LB View for Node master-01 (No Pod):

OVN_NODE_01_POD=$(oc get po -n openshift-ovn-kubernetes -l app=ovnkube-node -o wide | grep "master-01-demo" | awk '{print $1}')
oc exec -it -n openshift-ovn-kubernetes $OVN_NODE_01_POD -- ovn-nbctl find load_balancer name="Service_demo-egress/egress-identity_TCP_node_switch_master-01-demo"

VVIP Content:

vips: {
    "192.168.66.100:8080" : "10.132.0.39:8080,10.133.0.4:8080",
    "192.168.77.23:32736" : "10.132.0.39:8080,10.133.0.4:8080",
    "192.168.99.21:32736" : "10.132.0.39:8080,10.133.0.4:8080"
}

Note: master-01’s VIPS list does not contain 169.254.0.3:32736, as there are no local endpoints.

LB View for Node master-02 (With Pod):

OVN_NODE_02_POD=$(oc get po -n openshift-ovn-kubernetes -l app=ovnkube-node -o wide | grep "master-02-demo" | awk '{print $1}')
oc exec -it -n openshift-ovn-kubernetes $OVN_NODE_02_POD -- ovn-nbctl find load_balancer name="Service_demo-egress/egress-identity_TCP_node_switch_master-02-demo"
vips: {
    "169.254.0.3:32736" : "10.132.0.39:8080", 
    "192.168.66.100:8080" : "10.132.0.39:8080,10.133.0.4:8080"
}

Entering traffic matches 169.254.0.3, enforcing local distribution.

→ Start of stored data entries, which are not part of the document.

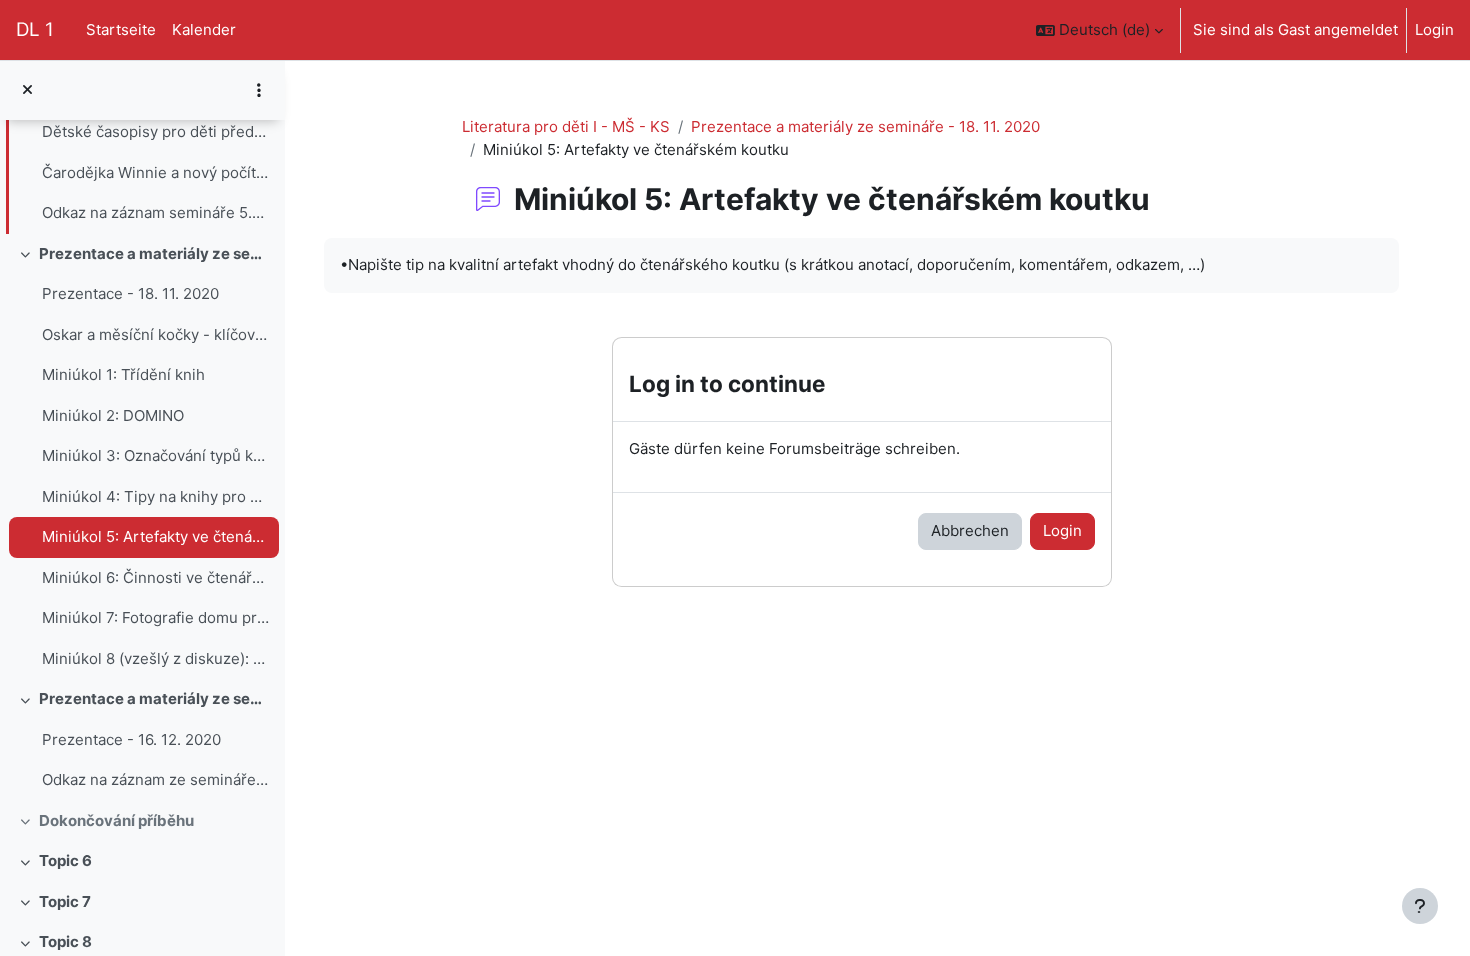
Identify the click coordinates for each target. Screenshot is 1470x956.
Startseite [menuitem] (121, 29)
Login (1434, 29)
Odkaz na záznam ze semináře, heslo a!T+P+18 (155, 779)
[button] (1099, 30)
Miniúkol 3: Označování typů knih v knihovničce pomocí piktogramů (155, 455)
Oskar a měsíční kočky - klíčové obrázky (155, 334)
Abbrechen (970, 530)
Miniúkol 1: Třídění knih (123, 374)
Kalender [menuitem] (204, 29)
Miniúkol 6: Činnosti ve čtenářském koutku (155, 577)
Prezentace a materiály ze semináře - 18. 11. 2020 (154, 253)
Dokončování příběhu (116, 820)
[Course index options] (259, 90)
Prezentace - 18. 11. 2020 (130, 293)
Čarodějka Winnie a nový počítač (155, 172)
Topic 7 (65, 901)
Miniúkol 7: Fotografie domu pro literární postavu (155, 617)
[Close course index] (27, 90)
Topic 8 (65, 941)
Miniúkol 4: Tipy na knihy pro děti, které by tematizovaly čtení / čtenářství (155, 496)
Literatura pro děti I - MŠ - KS (566, 126)
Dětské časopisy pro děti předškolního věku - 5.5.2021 (155, 131)
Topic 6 (65, 860)
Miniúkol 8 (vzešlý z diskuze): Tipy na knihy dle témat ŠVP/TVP (155, 658)
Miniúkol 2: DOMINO (113, 415)
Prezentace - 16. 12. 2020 (131, 739)
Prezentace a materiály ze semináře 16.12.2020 (154, 698)
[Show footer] (1420, 906)
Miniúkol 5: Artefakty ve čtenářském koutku (155, 536)
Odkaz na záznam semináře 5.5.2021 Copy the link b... (155, 212)
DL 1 (35, 29)
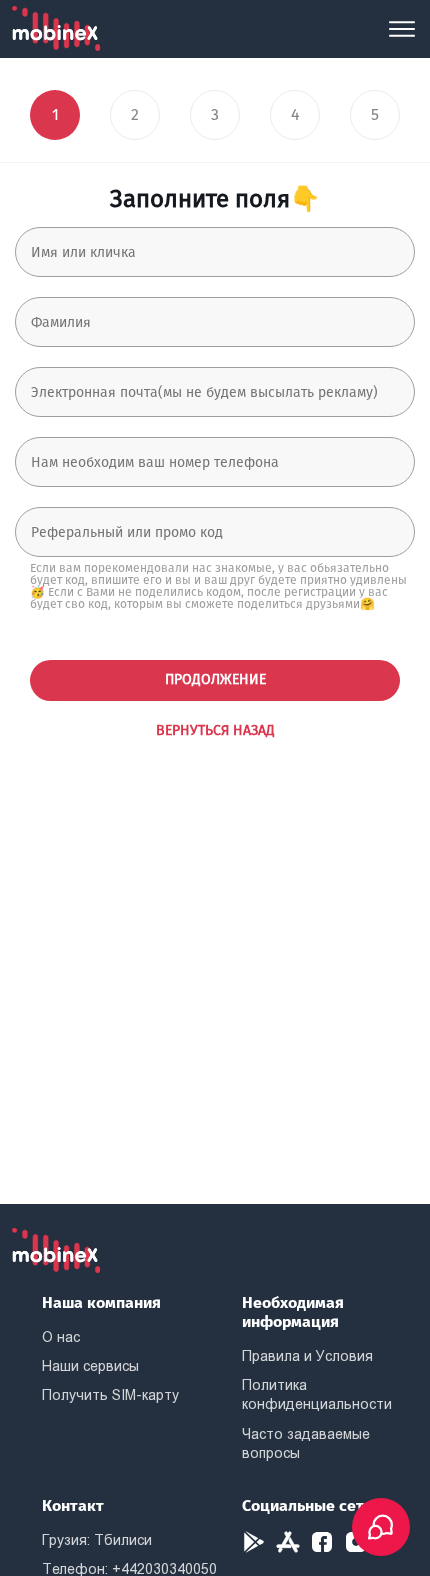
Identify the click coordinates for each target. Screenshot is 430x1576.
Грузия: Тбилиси (97, 1540)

6.3 Negative Validation: Bypassing Advertised Nodes

Force traffic to master-01 (no local Pods) via static route:

# Add static route on router
vtysh -c 'conf t' -c 'ip route 192.168.66.100/32 192.168.99.23'

# Verify route
vtysh -c 'show ip route 192.168.66.100/32'

Output:

Routing entry for 192.168.66.100/32
  Known via "static", distance 1, metric 0, best
  Last update 00:00:03 ago
  * 192.168.99.23, via enp1s0, weight 1
...
# Test access
curl -vvv http://192.168.66.100:8080

Result: Connection refused Analysis: master-01 has no local backend mapping for the masquerade IP request, ensuring the integrity of the Local policy.


7. Conclusion

OpenShift 4.19’s MetalLB + OVN solution demonstrates complex but efficient collaboration:

  1. Layered DNAT: Iptables handles VIP “claiming,” while OVN manages logic and tracking.
  2. Traceability: UUID-to-Cookie mapping bridges logical and physical troubleshooting.
  3. Local Isolation: The 169.254.0.3 masquerade address enables node-level traffic governance.